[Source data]
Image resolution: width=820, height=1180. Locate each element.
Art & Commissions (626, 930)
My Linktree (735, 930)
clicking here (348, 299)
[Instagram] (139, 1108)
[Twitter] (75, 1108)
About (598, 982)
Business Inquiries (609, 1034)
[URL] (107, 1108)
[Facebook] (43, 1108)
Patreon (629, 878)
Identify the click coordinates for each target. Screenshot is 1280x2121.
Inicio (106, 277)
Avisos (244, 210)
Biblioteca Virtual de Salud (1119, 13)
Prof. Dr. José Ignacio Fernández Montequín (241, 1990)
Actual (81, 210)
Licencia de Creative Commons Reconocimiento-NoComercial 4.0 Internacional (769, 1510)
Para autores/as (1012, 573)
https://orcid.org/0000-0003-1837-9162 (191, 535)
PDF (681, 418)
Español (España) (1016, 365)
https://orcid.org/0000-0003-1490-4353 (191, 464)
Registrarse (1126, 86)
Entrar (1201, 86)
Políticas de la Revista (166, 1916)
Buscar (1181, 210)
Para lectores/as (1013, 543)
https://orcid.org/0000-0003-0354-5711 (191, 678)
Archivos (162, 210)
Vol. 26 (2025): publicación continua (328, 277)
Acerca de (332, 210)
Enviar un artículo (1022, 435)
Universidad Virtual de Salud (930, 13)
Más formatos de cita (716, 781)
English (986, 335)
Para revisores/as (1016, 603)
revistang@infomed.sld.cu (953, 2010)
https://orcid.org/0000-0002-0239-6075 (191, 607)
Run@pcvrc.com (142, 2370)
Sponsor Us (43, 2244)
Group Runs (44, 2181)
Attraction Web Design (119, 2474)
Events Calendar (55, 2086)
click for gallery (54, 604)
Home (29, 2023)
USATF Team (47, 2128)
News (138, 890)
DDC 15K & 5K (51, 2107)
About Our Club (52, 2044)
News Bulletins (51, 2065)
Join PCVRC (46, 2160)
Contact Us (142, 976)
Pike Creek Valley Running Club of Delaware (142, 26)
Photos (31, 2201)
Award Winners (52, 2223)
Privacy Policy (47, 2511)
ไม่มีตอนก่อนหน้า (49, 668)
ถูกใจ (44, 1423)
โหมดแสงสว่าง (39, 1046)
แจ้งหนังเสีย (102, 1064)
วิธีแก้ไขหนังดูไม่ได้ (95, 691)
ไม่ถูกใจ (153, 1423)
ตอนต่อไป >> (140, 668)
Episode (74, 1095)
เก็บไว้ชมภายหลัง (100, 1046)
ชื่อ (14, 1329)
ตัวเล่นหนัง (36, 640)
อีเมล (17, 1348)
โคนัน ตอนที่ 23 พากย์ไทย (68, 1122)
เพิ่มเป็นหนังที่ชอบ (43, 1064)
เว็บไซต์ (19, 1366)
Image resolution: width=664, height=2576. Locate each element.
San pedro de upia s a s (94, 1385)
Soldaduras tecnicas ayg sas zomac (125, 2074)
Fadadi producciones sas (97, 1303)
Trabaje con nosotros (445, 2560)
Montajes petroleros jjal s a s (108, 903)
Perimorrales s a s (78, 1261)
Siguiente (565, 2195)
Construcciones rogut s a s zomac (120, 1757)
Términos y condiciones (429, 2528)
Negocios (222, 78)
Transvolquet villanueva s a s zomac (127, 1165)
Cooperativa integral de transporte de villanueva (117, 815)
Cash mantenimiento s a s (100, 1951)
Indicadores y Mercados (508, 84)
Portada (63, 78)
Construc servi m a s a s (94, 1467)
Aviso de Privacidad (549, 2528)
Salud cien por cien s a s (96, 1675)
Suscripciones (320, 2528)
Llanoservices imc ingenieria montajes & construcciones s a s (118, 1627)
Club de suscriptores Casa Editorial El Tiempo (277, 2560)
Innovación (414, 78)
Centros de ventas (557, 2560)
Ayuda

_Exercise description_: Return every entry exactly.

_Exercise output_:
Image resolution: width=820, height=1180. Locate each element.
Art & Commissions (626, 930)
My Linktree (735, 930)
clicking here (348, 299)
[Instagram] (139, 1108)
[Twitter] (75, 1108)
About (598, 982)
Business Inquiries (609, 1034)
[URL] (107, 1108)
[Facebook] (43, 1108)
Patreon (629, 878)
Identify the click coordinates for each target. Screenshot is 1280x2121.
Inicio (106, 277)
Avisos (244, 210)
Biblioteca Virtual de Salud (1119, 13)
Prof. Dr. José Ignacio Fernández Montequín (241, 1990)
Actual (81, 210)
Licencia de Creative Commons Reconocimiento-NoComercial 4.0 Internacional (769, 1510)
Para autores/as (1012, 573)
https://orcid.org/0000-0003-1837-9162 (191, 535)
PDF (681, 418)
Español (España) (1016, 365)
https://orcid.org/0000-0003-1490-4353 (191, 464)
Registrarse (1126, 86)
Entrar (1201, 86)
Políticas de la Revista (166, 1916)
Buscar (1181, 210)
Para lectores/as (1013, 543)
https://orcid.org/0000-0003-0354-5711 (191, 678)
Archivos (162, 210)
Vol. 26 (2025): publicación continua (328, 277)
Acerca de (332, 210)
Enviar un artículo (1022, 435)
Universidad Virtual de Salud (930, 13)
Más formatos de cita (716, 781)
English (986, 335)
Para revisores/as (1016, 603)
revistang@infomed.sld.cu (953, 2010)
https://orcid.org/0000-0002-0239-6075 (191, 607)
Run@pcvrc.com (142, 2370)
Sponsor Us (43, 2244)
Group Runs (44, 2181)
Attraction Web Design (119, 2474)
Events Calendar (55, 2086)
click for gallery (54, 604)
Home (29, 2023)
USATF Team (47, 2128)
News (138, 890)
DDC 15K & 5K (51, 2107)
About Our Club (52, 2044)
News Bulletins (51, 2065)
Join PCVRC (46, 2160)
Contact Us (142, 976)
Pike Creek Valley Running Club of Delaware (142, 26)
Photos (31, 2201)
Award Winners (52, 2223)
Privacy Policy (47, 2511)
ไม่มีตอนก่อนหน้า (49, 668)
ถูกใจ (44, 1423)
โหมดแสงสว่าง (39, 1046)
แจ้งหนังเสีย (102, 1064)
วิธีแก้ไขหนังดูไม่ได้ (95, 691)
ไม่ถูกใจ (153, 1423)
ตอนต่อไป >> (140, 668)
Episode (74, 1095)
เก็บไว้ชมภายหลัง (100, 1046)
ชื่อ (14, 1329)
ตัวเล่นหนัง (36, 640)
อีเมล (17, 1348)
โคนัน ตอนที่ 23 พากย์ไทย (68, 1122)
เพิ่มเป็นหนังที่ชอบ (43, 1064)
เว็บไซต์ (19, 1366)
Image resolution: width=664, height=2576. Locate each element.
San pedro de upia s a s (94, 1385)
Soldaduras tecnicas ayg sas zomac (125, 2074)
Fadadi producciones sas (97, 1303)
Trabaje con nosotros (445, 2560)
Montajes petroleros jjal s a s (108, 903)
Perimorrales s a s (78, 1261)
Siguiente (565, 2195)
Construcciones rogut s a s zomac (120, 1757)
Términos y condiciones (429, 2528)
Negocios (222, 78)
Transvolquet villanueva s a s zomac (127, 1165)
Cooperativa integral de transporte de villanueva (117, 815)
Cash mantenimiento s a s (100, 1951)
Indicadores y Mercados (508, 84)
Portada (63, 78)
Construc servi m a s a s (94, 1467)
Aviso de Privacidad (549, 2528)
Salud cien por cien s a s (96, 1675)
Suscripciones (320, 2528)
Llanoservices imc ingenieria montajes & construcciones s a s (118, 1627)
Club de suscriptores Casa Editorial El Tiempo (277, 2560)
Innovación (414, 78)
Centros de ventas (557, 2560)
Ayuda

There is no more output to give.